粉じん作業とその対策(労働衛生の基本⑯)

粉じん作業とその対策

 粉じんが発生・浮遊する粉じん作業場や粉じん作業において、その粉じんを吸入して発症する「じん肺」は、現在においても根本的な治療法がなく、その予防が最重要かつ根本的な対処法であるといえます。
 粉じん作業は製造業や鉱業、建設業に多く、予防では、①粉じんを発生させない(=作業環境の改善)、②粉じんの拡散を防止する(=換気対策の実施)、③粉じんを吸入しない(=呼吸用保護具の適切な使用)といった3大対策が基本となります。
 近年は、これらの予防策が徐々に効果を上げ、重症のじん肺患者数は確実に減ってきています。
一方で、10年以上の経過で発症するじん肺が多く、転職や離職等が課題となっています。今回は、粉じん作業とその対策について振り返ります。
1.粉じん作業と健康障害
 粉じん作業やじん肺に関する法令には、労働安全衛生法、労働安全衛生規則に加えて、じん肺法と粉じん障害防止規則等があります。じん肺法第2条では、じん肺とは粉じんを吸入することによって肺に生じた線維増殖性変化を主体とする疾病と定義されています。「線維増殖性変化」というのは、肺が遺物である粉じんを吸入し続けてしまった時に生体の対処能力を超え、結果として肺に不可逆的な変化が発生した状態を意味します。この状態がじん肺であり、発症まで10年以上の経過をたどることもある上、根本的な治療法は現在においても確立されておらず、ひとたび発症すれば悪化させないことが治療の目標となります。そのためには、さらなる粉じんばく露の回避に加えて、禁煙と感染予防が大切です。 また、じん肺と密接な関係のある疾病を合併症と呼び、肺結核、結核性胸膜炎、続発性気管支炎、続発性気管支拡張症、続発性気胸、原発性肺がんの6種類の合併症が認定されています。これらの疾病はじん肺と因果関係があり、労災認定との関連とともに、治療の対象となります。
 表1には随時申請は含まれていませんが、じん肺の新規の労災認定件数や有所見者数は、徐々に減少してきています。粉じん作業に従事する労働者数が減っていないことを考慮すれば、予防に重点を置いた各種の対策が新規患者数の現象という効果を着実に上げてきているといえます。
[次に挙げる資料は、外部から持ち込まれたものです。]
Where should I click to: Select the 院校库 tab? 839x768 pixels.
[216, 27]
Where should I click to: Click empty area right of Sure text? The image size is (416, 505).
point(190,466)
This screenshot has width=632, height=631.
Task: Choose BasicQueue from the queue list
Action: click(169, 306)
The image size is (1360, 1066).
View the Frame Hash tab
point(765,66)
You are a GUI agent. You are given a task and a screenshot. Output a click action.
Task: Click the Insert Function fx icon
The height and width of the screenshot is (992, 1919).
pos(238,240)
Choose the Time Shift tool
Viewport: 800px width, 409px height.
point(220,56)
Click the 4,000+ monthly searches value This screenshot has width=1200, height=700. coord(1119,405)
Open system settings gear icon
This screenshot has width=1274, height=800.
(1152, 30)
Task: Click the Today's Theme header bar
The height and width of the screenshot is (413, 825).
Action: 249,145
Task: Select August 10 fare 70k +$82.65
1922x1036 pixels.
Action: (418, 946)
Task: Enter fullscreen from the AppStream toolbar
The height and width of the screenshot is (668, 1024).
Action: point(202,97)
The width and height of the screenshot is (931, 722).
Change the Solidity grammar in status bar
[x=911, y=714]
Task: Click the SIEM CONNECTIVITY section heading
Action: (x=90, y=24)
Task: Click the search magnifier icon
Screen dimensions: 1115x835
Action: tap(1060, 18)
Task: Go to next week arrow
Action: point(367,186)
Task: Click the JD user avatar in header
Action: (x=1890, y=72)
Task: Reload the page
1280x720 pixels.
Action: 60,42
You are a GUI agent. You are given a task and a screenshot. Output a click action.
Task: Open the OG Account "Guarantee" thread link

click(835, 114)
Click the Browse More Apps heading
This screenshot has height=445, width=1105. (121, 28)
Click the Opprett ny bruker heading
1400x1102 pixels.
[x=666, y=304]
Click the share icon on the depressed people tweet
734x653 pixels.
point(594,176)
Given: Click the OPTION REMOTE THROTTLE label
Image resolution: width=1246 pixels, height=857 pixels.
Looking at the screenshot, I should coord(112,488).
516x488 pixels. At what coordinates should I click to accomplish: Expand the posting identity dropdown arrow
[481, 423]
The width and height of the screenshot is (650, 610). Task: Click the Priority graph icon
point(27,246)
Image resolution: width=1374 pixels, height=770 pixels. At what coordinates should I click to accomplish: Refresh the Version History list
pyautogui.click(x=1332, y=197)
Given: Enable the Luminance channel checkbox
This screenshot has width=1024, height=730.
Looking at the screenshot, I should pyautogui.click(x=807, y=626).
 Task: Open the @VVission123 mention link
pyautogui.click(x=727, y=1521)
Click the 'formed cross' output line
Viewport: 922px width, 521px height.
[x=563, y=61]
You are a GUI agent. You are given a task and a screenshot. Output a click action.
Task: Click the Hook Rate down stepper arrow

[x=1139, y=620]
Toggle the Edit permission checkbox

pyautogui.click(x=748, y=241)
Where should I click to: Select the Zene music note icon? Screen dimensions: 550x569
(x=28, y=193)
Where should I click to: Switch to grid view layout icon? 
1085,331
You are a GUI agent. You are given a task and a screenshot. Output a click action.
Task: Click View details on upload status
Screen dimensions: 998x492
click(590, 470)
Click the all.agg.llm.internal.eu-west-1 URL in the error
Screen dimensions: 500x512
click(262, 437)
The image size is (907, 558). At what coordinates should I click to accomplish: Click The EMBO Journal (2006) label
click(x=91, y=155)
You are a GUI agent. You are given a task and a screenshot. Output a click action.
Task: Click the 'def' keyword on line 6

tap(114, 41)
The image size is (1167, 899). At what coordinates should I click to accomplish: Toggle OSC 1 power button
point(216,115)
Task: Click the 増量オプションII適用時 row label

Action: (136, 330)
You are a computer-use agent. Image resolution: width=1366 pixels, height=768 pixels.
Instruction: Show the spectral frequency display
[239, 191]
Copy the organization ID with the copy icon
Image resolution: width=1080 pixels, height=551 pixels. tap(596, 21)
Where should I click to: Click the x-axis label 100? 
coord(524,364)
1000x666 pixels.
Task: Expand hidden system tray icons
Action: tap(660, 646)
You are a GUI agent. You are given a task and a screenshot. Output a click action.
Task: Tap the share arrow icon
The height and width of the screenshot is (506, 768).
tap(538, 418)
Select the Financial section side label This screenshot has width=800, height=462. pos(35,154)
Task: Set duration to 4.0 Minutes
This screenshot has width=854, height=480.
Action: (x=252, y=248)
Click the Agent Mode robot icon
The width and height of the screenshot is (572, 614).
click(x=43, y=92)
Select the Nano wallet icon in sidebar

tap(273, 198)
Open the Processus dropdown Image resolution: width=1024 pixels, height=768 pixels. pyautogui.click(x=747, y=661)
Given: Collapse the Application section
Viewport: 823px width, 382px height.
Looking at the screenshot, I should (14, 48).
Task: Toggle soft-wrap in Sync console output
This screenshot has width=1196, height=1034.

これらは、企業における法令の遵守とともに、粉じん障害防止総合対策等を通して、じん肺患者数の多い作業を、政労使の協力のもと、重点的に対策を進めてきた成果ともいえうでしょう。
 一方で、じん肺の発症には10年以上の年月を要することも多く、離職後等の随時申請による管理区分4の患者数は111名、合併症罹患患者数は84名(いずれも平成28年)と労災認定の多くを占めています。